Last Updated: November 12, 2023, 18:20 IST
Delhi-NCR did not feature in the top 10 worst air quality stations in Asia on Sunday, holding the promise that this may turn out to be the best Diwali in eight years. The national capital’s air quality index stood at 202 at 7 am in the ‘poor’ category, which is the best in at least three weeks, with the 24-hour average at 220 — the lowest for the day before Diwali in eight years.

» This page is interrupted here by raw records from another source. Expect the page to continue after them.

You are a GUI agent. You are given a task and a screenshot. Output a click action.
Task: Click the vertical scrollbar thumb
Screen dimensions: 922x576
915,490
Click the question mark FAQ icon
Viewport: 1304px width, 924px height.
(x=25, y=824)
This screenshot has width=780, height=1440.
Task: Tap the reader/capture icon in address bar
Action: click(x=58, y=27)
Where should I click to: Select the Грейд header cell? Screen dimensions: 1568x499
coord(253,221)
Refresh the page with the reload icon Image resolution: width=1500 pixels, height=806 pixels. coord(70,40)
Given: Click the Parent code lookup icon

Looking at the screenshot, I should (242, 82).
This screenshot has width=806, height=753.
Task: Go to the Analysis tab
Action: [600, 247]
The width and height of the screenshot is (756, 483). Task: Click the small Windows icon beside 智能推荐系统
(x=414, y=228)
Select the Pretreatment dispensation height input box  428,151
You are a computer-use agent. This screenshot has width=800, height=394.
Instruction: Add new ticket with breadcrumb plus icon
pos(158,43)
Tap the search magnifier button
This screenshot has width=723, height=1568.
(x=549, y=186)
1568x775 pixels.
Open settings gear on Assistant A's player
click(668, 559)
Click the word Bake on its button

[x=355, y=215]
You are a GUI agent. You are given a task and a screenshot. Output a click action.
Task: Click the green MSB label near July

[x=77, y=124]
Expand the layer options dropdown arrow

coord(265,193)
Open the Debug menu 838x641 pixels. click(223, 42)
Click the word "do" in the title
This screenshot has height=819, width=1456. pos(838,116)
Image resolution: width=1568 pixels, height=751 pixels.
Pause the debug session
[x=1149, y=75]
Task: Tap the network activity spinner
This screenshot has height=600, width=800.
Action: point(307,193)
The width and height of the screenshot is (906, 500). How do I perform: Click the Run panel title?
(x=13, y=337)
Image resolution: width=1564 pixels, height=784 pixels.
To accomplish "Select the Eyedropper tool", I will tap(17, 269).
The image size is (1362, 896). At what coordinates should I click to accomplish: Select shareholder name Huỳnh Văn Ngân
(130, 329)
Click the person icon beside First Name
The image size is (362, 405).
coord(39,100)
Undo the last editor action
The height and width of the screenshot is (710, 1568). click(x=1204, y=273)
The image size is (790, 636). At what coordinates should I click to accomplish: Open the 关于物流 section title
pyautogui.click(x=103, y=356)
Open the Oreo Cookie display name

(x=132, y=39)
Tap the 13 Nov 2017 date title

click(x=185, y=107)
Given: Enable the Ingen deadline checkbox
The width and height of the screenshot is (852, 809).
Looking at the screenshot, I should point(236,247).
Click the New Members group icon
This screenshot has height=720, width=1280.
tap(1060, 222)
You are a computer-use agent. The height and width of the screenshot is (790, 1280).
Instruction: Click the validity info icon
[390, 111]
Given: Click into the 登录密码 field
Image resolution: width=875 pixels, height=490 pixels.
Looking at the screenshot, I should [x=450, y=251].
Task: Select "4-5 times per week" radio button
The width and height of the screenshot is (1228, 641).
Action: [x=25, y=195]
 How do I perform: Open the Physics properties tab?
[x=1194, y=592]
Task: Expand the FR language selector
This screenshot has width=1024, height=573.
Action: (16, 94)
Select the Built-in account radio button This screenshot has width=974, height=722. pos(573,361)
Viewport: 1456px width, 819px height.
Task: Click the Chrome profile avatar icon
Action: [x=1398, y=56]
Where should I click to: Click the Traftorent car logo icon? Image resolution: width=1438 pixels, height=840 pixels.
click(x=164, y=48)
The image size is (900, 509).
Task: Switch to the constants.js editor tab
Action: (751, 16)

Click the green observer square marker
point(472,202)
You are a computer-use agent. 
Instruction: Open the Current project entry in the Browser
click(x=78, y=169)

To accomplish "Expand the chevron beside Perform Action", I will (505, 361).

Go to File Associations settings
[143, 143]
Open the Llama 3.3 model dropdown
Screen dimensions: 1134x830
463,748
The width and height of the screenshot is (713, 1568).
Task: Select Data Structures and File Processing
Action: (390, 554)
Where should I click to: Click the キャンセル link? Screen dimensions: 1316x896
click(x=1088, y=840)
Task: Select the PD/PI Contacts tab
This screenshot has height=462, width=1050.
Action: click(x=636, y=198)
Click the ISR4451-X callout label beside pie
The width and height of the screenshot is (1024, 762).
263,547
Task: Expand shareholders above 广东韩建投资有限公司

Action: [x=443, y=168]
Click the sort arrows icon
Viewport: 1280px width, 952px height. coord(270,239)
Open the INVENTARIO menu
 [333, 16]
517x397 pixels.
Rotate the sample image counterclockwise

According to data around 5.30 pm by the Asia Air Pollution Statistics, which records air quality index (AQI) in real-time, Delhi-NCR was nowhere in the top 10 worst air quality stations in Asia. Eight out of 10 ‘most polluted’ places in the list, however, were from India with three from Bihar, two from Madhya Pradesh, one each from West Bengal and Odisha. The highest in the list was Bihar’s Samanpura with an AQI of 582 in the ‘severe plus/hazardous’ category. The lowest in the list was Katni in Madhya Pradesh with an AQI of 199, threatening to breach the ‘moderate’ category.
Here is a list of the Indian cities and towns in the list of 10 worst air quality stations in Asia:
- Samanpura, Patna, Bihar: AQI 582 (severe plus/hazardous)
- Ghusuri, Howrah, West Bengal: AQI 498 (severe plus)
- GVM Corporation, Visakhapatnam, Andhra Pradesh: AQI 463 (severe plus)
- DRCC Anandpur, Begusarai, Bihar: AQI 423 (severe)
- Chhoti Gwaltoli, Indore, Madhya Pradesh: AQI 371 (very poor)
- Darshan Nagar, Chhapra, Bihar: AQI 341 (very poor)
- Talcher Coalfields, Talcher, Odisha: AQI 206 (poor)
- Gole Bazar, Katni, India: Madhya Pradesh AQI 199 (moderate)
An AQI between zero and 50 is considered ‘good’, 51 and 100 ‘satisfactory’, 101 and 200 ‘moderate’, 201 and 300 ‘poor’, 301 and 400 ‘very poor’, 401 and 450 ‘severe’ and above 450 ‘severe plus’.
Delhi saw a sharp improvement in air quality just ahead of Diwali, which can be attributed to intermittent rainfall on November 10 and wind speed favourable for the dispersion of pollutants. To put this in perspective, the 24-hour average AQI stood at 437 on November 9.
Delhi recorded an AQI of 312 on Diwali last year, 382 in 2021, 414 in 2020, 337 in 2019, 281 in 2018, 319 in 2017, and 431 in 2016, as per the Central Pollution Control Board (CPCB) data.
Since October 28, the national capital has been blanketed in a suffocating haze with “very poor” to “severe” air quality for two weeks. The IMD had earlier predicted a marginal improvement just ahead of Diwali, owing to favourable meteorological conditions, including light rain under the influence of a western disturbance.
A western disturbance led to rains over most parts of northwest India, including Punjab and Haryana, effectively reducing the contribution of smoke from stubble burning to Delhi’s air pollution.
Last year, too, a decrease in stubble-burning incidents, delayed spells of rain, favourable meteorological conditions and an early Diwali prevented the national capital from turning into a gas chamber following the festival of lights.